Exercise objective
From the line holding "This screenshot has width=1036, height=661." through the line holding "Task: Select No for Match whole window class" below, write out every line exactly; include both of those lines and drop the pictures.

Saved entries:

++++++++++

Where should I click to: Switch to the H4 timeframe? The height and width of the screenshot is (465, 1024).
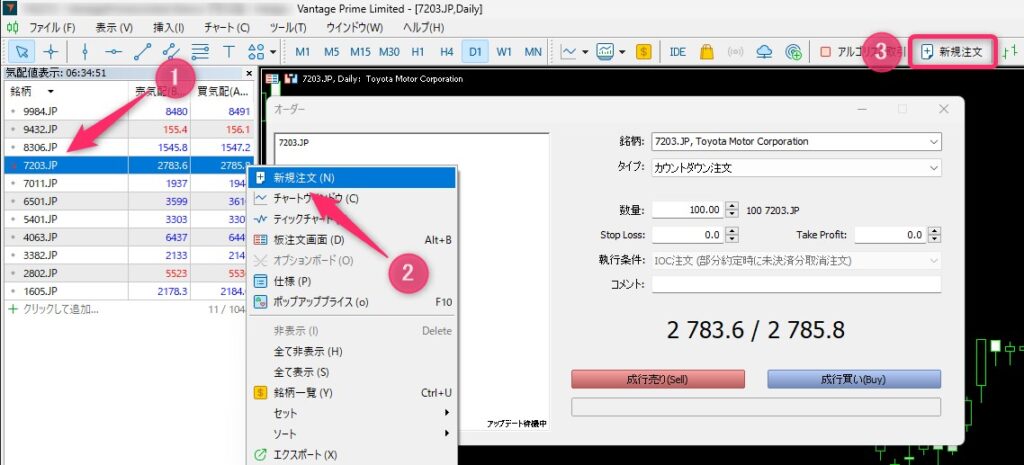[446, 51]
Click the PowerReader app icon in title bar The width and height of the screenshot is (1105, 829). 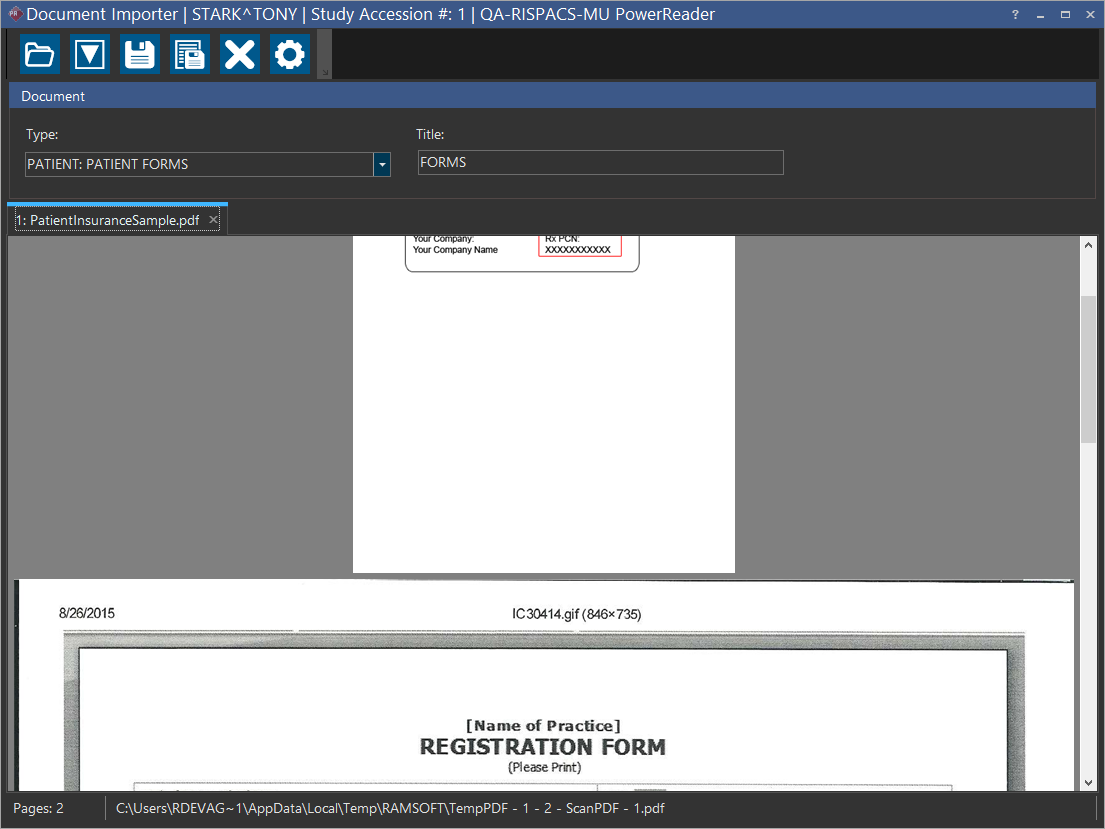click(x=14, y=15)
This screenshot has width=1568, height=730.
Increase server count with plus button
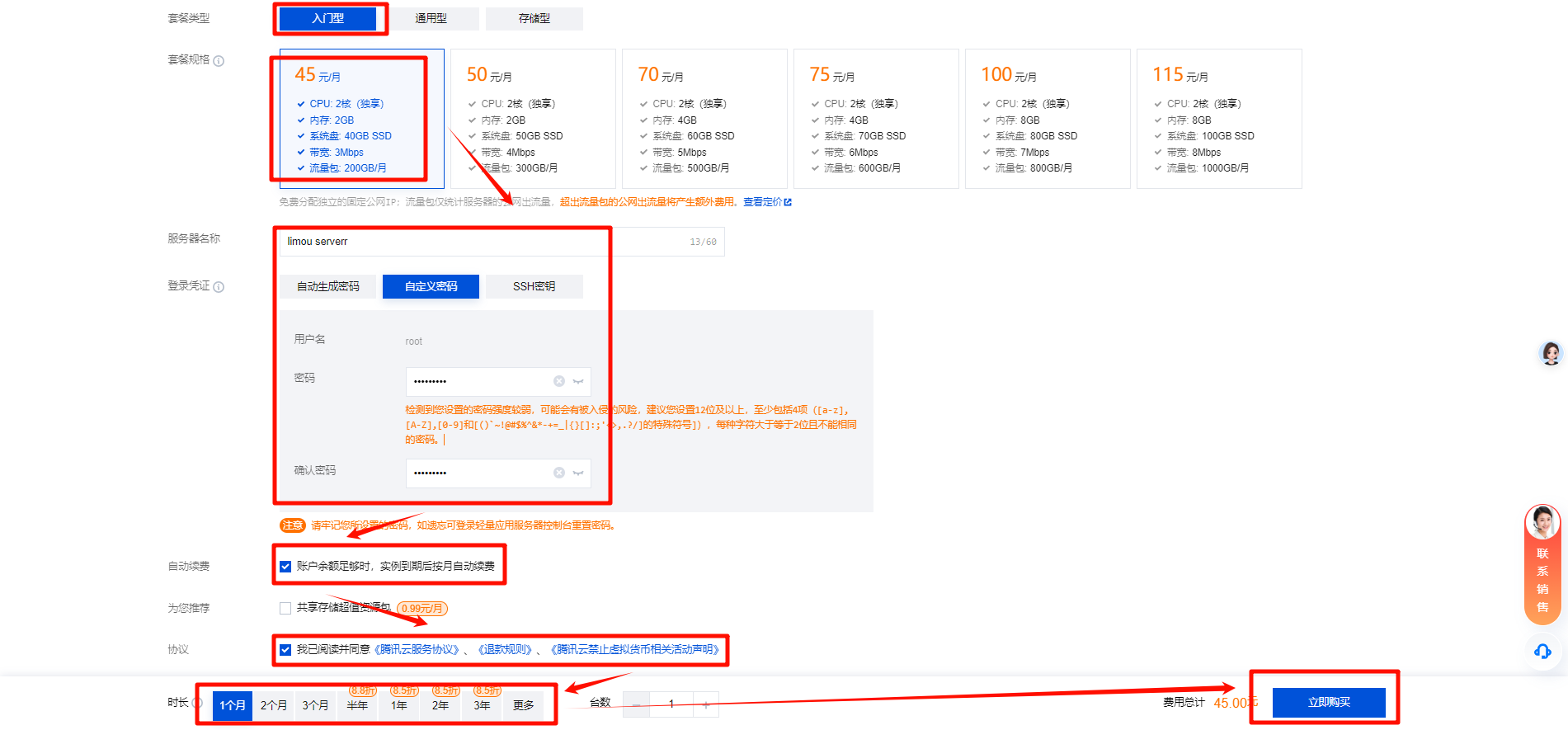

++++++++++

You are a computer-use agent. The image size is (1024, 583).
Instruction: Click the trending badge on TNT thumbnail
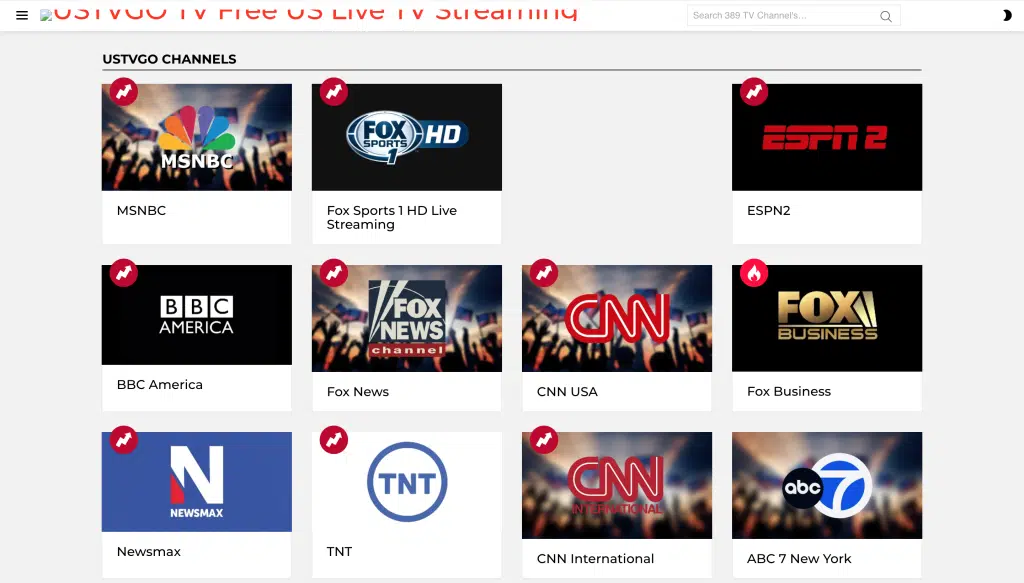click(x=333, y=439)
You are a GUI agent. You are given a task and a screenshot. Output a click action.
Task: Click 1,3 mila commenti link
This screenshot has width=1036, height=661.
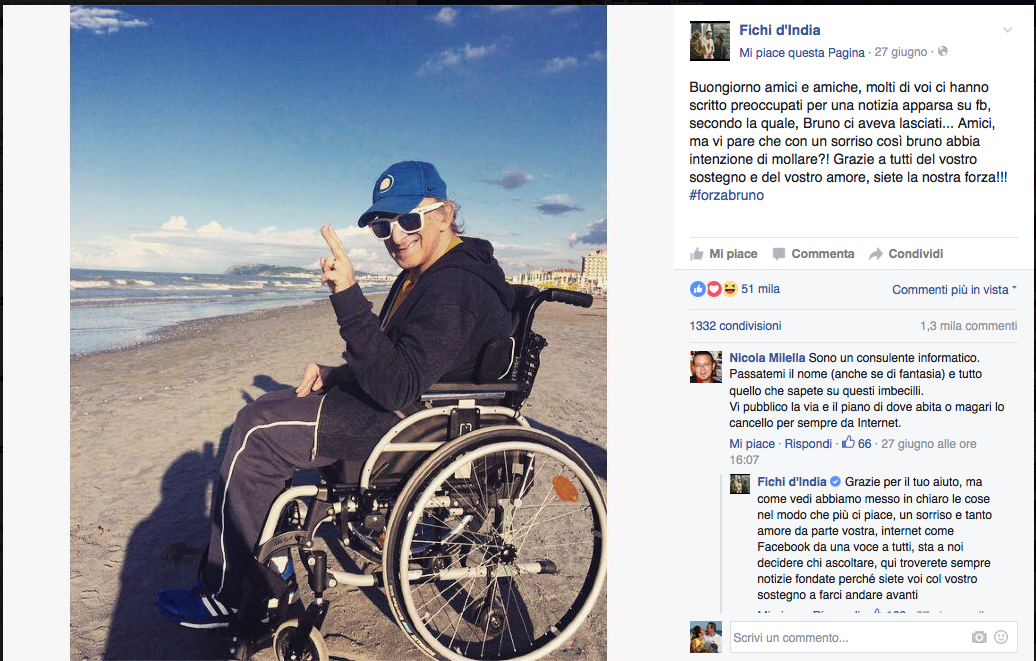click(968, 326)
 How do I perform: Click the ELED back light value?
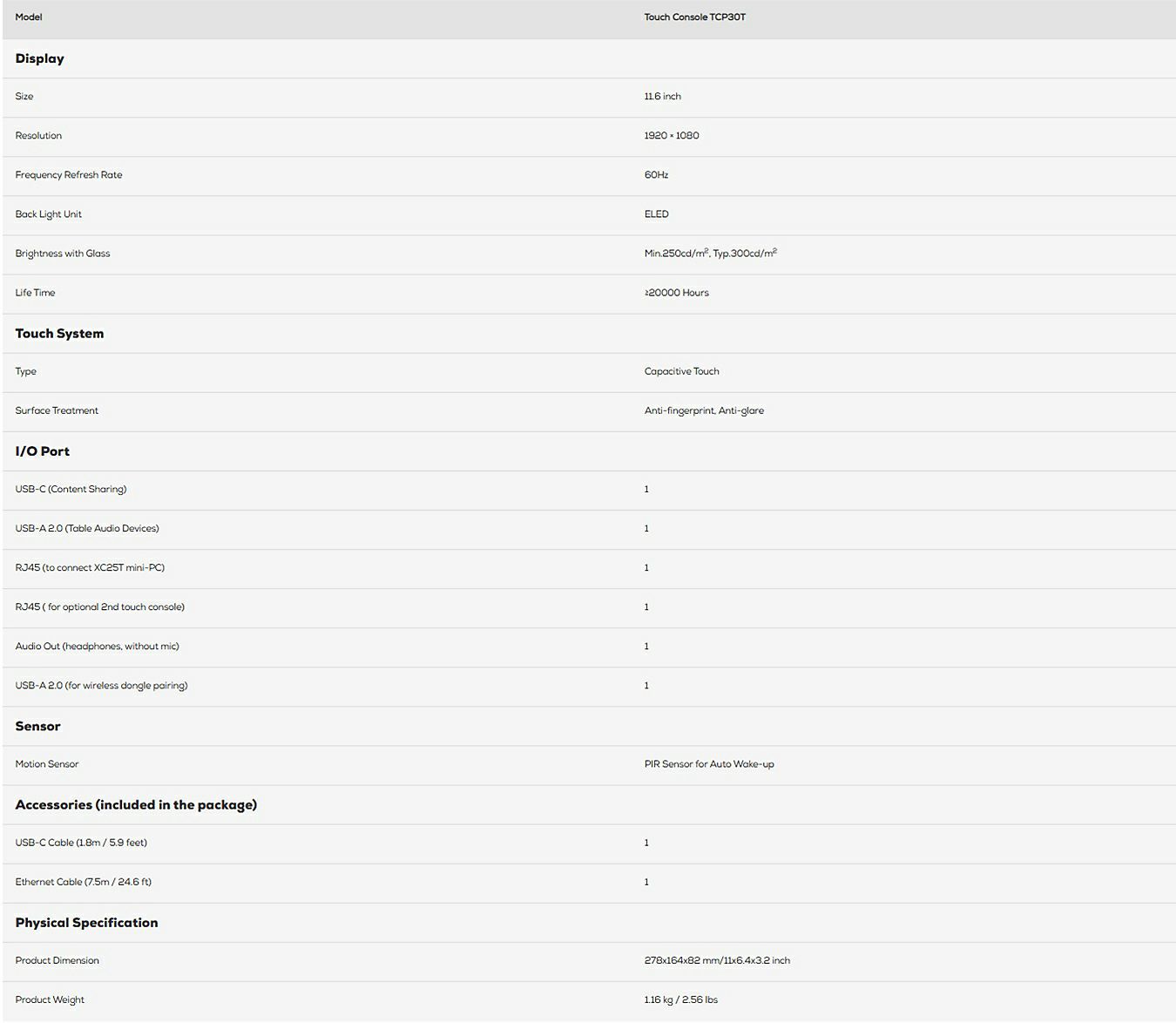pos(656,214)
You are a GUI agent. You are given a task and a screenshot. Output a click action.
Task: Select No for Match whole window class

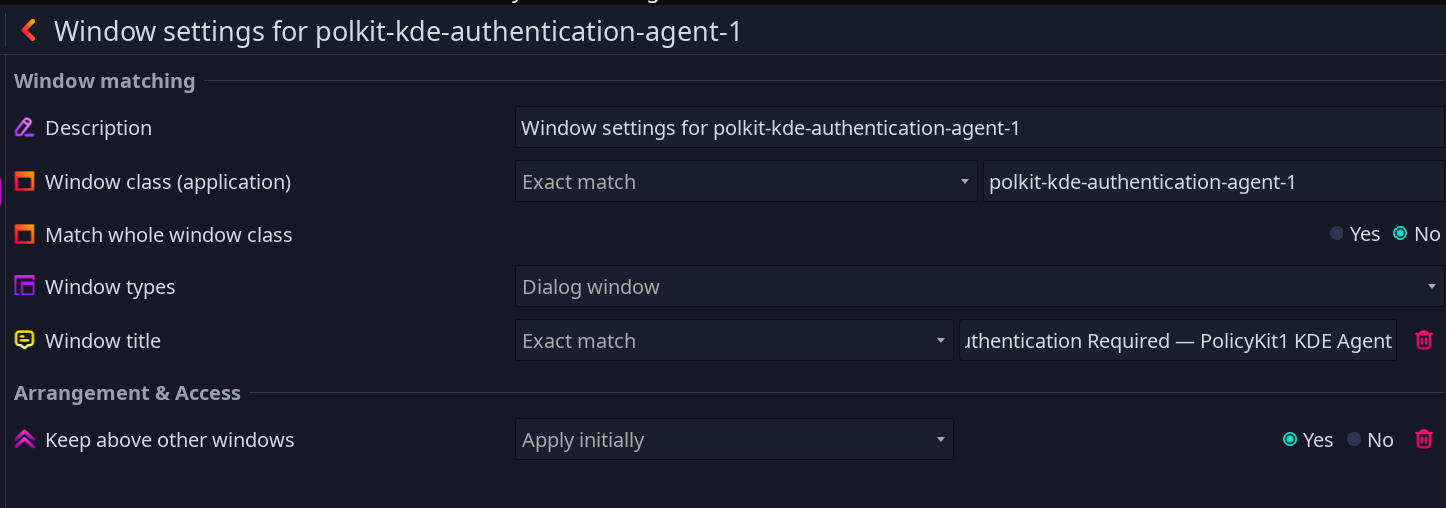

++++++++++

Solved exercise
This screenshot has width=1036, height=661.
click(968, 326)
 How do I perform: Click the ELED back light value?
pos(656,214)
You are a GUI agent. You are given a task and a screenshot. Output a click action.
Task: Select No for Match whole window class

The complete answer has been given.